The following individuals are strongly discouraged from applying for a visa renewal as Third Country Nationals because there may be a high risk of denial:
- Applicants who entered the USA with a B visa issued in their home country that changed status to another visa category, e.g., F, J, H1B, but the visa did not have an annotation indicating intent to change status.
- Applicants who have been out of status in the USA having violated the terms of their visas or having overstayed the validity indicated on their I-94s.A, B, E, G and Q visa applications, including renewals are not accepted from Third Country Nationals that are not residents in the appropriate consular district.
- Citizens of Iran, Sudan, Libya, Iraq, North Korea, Cuba and Syria.
Visa renewals in Canada
International students who are not citizens of Canada, but who wish to apply for visas in Canada, should meet their International Student Advisor to discuss their plans. Students subject to special security clearances are not eligible for reentry into the USA until this process is complete. Please consider the delays that security checks may cause and plan accordingly.
The U.S. consular posts in Canada recently announced new appointment procedures, which took effect as of September 1, 2010, for applicants applying for nonimmigrant visas.
An applicant will need the following prior to scheduling a visa appointment:
- The passport number of each applicant
- Proof that the visa application fee (MRV) has been paid for each applicant
- A completed Nonimmigrant Visa (NIV) Electronic Application, DS-160 including confirmation (barcode) number for each applicant
- Additional information may be required based on the type of visa for which the applicant is applying. For example, if you are applying for an F-1 or J-1 visa, you may be asked for your SEVIS ID number from your I-20 or DS-2019
Another significant change at most of the U.S. consular posts in Canada is that passports with visas will be returned to the applicant via courier. The courier service is provided through DHL, at no additional cost to the applicant.

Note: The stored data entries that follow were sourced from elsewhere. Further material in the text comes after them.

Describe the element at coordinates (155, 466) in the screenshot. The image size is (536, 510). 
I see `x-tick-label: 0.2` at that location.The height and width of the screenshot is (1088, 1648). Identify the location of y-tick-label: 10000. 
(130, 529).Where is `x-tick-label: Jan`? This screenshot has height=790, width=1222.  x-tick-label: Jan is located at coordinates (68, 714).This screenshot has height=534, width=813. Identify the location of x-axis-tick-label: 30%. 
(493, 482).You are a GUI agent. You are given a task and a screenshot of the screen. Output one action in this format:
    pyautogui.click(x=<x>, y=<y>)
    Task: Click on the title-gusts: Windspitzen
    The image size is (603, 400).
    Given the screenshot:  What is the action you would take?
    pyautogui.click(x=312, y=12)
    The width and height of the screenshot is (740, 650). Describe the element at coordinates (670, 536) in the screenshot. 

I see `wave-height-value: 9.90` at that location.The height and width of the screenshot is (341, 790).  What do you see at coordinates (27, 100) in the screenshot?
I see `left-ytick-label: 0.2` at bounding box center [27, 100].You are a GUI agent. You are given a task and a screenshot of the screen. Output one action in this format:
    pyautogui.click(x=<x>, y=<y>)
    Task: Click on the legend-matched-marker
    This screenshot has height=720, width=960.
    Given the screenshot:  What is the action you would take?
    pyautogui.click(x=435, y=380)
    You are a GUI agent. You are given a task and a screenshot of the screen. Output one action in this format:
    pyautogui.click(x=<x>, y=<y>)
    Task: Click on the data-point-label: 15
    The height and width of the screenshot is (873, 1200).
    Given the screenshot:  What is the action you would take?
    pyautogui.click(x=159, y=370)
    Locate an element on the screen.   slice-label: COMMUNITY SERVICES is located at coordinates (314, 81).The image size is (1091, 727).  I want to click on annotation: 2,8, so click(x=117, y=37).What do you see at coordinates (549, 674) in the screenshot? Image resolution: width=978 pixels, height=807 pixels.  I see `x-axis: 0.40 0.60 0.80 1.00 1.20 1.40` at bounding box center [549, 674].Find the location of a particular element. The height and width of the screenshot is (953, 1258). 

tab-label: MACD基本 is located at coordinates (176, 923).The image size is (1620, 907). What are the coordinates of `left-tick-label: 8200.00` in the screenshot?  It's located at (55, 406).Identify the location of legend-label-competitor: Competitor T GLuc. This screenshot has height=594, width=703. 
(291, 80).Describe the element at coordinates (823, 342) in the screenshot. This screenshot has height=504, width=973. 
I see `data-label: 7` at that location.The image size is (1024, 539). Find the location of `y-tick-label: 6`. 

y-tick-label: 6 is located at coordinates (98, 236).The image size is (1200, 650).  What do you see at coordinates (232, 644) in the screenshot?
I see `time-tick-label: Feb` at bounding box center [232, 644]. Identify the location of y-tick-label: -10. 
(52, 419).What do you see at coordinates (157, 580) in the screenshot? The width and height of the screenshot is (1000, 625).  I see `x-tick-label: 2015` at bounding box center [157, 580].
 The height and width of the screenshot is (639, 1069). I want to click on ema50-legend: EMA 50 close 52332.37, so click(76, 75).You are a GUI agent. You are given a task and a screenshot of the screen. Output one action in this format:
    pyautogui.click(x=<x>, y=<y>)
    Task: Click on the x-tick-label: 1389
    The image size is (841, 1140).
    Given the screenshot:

For more information, visit U.S. Visa Service: Canada.
Visa renewals in Mexico
International students who are not citizens of Mexico, but who wish to apply for visas in Mexico, should meet their International Student Advisor to discuss their plans. Students subject to special security clearances are not eligible for reentry into the USA until this process is complete. Please consider the delays that security checks may cause and plan accordingly.
All U.S. consulates in Mexico do not accept TCN applications for changes of status, only for renewals for expired visas in the same status you entered the U.S. in.
For example, if your F-1 visa stamp has expired and you would like to apply for a new F-1 visa stamp, you may be eligible to apply in Mexico. However, if you entered the U.S. in J-1 status then changed to F-1 status, you may not apply for an F-1 visa in Mexico.
For more information, visit Mexican Embassy: Non-Immigrant Visas.
When traveling to a third country (other than your home country or the USA), remember that a new set of laws will be in effect. You are likely to need a visa to enter that country.